I think I understand abit.

Answer 27

Yeah just remember some rules

\[\large{x^a} \cdot {x ^b} = x^{a + b}\]
\[\large \frac{ x^a }{ x^b } = x^{a - b}\]
\[\large (x^a)^b = x^{a \times b}\]

Answer 28

Oh okay.

Answer 29

So for b^5+^4 Do i add add 5+4 then use the exponents to m?ultiply

Answer 30

multiply*

Answer 31

wait...what?

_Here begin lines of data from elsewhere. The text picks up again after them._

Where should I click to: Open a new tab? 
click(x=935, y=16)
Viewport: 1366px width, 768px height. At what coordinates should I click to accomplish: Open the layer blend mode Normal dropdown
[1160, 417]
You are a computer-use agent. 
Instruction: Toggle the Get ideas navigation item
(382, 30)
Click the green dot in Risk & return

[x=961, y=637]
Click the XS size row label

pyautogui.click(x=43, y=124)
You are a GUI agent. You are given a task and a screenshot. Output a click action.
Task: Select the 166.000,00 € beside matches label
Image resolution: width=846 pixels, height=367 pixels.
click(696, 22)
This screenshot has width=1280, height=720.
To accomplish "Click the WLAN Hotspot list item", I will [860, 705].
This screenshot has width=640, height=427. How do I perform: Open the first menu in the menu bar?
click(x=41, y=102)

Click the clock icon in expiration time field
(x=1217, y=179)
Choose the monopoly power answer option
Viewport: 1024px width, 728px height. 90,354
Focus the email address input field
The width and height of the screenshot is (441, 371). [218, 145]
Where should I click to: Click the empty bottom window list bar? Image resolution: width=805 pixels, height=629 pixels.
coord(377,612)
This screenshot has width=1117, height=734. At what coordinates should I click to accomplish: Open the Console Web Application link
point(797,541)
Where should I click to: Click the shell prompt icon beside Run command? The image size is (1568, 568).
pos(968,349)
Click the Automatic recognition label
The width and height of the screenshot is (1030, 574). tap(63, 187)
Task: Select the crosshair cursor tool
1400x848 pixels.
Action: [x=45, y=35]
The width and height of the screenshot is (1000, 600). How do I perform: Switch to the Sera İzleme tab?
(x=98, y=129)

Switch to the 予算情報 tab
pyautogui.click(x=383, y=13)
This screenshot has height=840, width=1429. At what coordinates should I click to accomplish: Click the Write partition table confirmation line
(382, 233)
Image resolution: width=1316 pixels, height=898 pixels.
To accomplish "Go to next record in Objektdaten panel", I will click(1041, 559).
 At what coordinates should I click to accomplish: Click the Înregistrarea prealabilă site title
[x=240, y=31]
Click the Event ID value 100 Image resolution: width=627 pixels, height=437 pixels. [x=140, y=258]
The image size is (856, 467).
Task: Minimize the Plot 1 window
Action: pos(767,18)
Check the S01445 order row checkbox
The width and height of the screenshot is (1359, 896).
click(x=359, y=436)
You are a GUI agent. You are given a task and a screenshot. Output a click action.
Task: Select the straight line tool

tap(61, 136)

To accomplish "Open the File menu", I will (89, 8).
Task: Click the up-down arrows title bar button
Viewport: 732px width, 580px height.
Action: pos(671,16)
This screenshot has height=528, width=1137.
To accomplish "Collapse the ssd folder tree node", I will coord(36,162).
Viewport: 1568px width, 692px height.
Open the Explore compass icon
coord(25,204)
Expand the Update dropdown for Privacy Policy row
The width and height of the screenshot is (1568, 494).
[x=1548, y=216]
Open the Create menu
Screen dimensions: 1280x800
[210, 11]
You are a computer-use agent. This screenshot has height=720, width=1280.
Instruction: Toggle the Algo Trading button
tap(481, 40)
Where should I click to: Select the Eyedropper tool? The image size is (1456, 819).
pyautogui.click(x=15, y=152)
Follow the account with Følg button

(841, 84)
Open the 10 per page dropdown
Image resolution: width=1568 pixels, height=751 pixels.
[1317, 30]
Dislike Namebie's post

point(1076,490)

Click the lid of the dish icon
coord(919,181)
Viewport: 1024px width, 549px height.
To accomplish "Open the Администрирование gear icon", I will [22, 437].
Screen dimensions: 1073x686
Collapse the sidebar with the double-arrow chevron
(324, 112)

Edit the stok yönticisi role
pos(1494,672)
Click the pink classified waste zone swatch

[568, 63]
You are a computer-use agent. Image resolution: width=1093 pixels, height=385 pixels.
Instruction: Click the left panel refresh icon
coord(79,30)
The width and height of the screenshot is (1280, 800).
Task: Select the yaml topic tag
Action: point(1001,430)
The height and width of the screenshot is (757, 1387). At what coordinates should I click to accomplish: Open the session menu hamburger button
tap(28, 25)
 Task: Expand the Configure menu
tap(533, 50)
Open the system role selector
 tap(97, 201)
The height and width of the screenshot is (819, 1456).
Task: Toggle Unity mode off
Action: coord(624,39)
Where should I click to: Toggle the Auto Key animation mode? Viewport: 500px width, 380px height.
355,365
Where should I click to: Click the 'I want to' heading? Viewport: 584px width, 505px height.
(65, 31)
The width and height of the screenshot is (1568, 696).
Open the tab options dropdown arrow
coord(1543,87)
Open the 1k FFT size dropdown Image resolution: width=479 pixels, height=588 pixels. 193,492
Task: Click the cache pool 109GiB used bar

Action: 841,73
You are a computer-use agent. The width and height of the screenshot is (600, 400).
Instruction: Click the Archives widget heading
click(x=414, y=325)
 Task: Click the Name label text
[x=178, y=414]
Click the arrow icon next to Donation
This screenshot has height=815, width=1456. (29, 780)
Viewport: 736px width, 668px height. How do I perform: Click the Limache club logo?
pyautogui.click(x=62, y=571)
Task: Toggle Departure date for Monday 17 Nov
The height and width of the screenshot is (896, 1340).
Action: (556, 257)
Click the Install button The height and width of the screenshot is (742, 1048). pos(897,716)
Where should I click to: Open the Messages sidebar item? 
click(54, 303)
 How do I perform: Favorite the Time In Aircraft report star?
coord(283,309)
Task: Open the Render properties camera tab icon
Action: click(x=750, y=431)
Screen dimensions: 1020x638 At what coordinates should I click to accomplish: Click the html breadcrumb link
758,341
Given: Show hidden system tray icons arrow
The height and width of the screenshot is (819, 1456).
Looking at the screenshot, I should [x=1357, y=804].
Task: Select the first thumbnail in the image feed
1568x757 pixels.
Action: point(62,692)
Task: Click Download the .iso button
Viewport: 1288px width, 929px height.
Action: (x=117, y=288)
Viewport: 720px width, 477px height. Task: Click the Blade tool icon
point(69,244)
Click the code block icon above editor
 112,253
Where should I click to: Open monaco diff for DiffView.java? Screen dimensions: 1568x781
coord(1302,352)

The question from before?

\[b^5 \times b^4\]
?

Answer 32

mhm

Answer 33

b^5+^4 <----- this what would i have to do get the answer that I need?

Answer 34

?

Answer 35

sorry about that...there a mass tagger that keeps calling people to questions lol...

you would do

b^(5 + 4) and b^9 would be your final answer...just add the exponents...no multiplication here

Answer 36

Oh okay, you have been really helpful I appericate it.

Answer 37

So for multiple dat uses the same variable ex: d^3 x d^5

Answer 38

I would use the same method that you did for my previous question?

Answer 39

Yes. but I'm only inferring this from the last few comments.

Answer 40

Right same method....when the exponents have the same base *as these do..the base is 'd'...you ignore the base...and you add the exponents

Answer 41

Okay, I believe I understand it now.

Answer 42

You made it much more clearer for me thank you.

Answer 43

No problem!

Answer 44

There's two more i need assist with are you still free to help?

Answer 45

Yeah sure

Answer 46

Choose the correct simplification of the expression (a2)3.

a5

a8

a

a6

Answer 47

(a^2)^3*

Answer 48

So remember what I said with these ones

\[\large (x^a)^b = x^{a \times b}\]

Answer 49

Yeah

Answer 50

So you would use that rule

\[\huge(a^2)^3 = a^{2 \times 3} = a^{?}\]

Answer 51

a^6?

Answer 52

That is correct!

Answer 53

Thank you.

Answer 54

Choose the correct simplification of the expression (xyz^2)^4.

x^5y^5z^6

x^5y^5z^8

xyz^16

x^4y^4z^8

Answer 55

Okay now this is just a spin off of the last rule

\[\large(xyz^2)^4 = x^4 \times y^4 \times z^{2 \times 4}\]

Just remember you apply it to every variable in the equation

Answer 56

Oh okay.

Answer 57

So how would i get my answer off this one owo

Answer 58

Well like I showed above...you have x^4 and y^4 and z^(2 times 4) so z^8

Which choice is that?

Answer 59

Oh I got it now

Answer 60

Theres this last one if u wish to help me. .?

Answer 61

Sure why not lol

Answer 62

Part 1: Explain, using complete sentences, how to simplify the expression below.
Part 2: What is the simplified expression?

(3x3y4)(2x2y6)

Answer 63

\[\large(3x^3y^4)(2x^2y^6)\]

like that?

Answer 64

(3x^3y^4)(2x^2y^6)*

Answer 65

ye

Answer 66

So we can break this up a bit

The numbers first...
what is 3 times 2?

Answer 67

6

Answer 68

Right...

what is x^3 times x^2?
*hint*
\[\huge x^3 \times x^2 = x^{3 + 2}\]

Answer 69

X^3+2 = X^5

Answer 70

Right....and finally what is

y^4 times y^6?
*hint*

\[\huge y^4 \times y^6 = y^{4 + 6}\]

Answer 71

Y^4+6= Y^10

Answer 72

Great...so altogether we have

\[\large 6x^5y^{10}\]

Answer 73

So no signs in the middle of those equations?

Answer 74

None at all...there were none to begin with so there are none to end with

Answer 75

ah

Answer 76

In a way how would I explain it in complete sentence?

Answer 77

Hmm...when you multiply these 2 together....you multiply the coefficients.....add the exponents of the base 'x' and add the exponents of the base 'y' to get 6x^5y^10

Idk something like that I guess lol

Answer 78

lol That understandable

Answer 79

Well that all for now thank you again for all your help.

Answer 80

lol no problem man!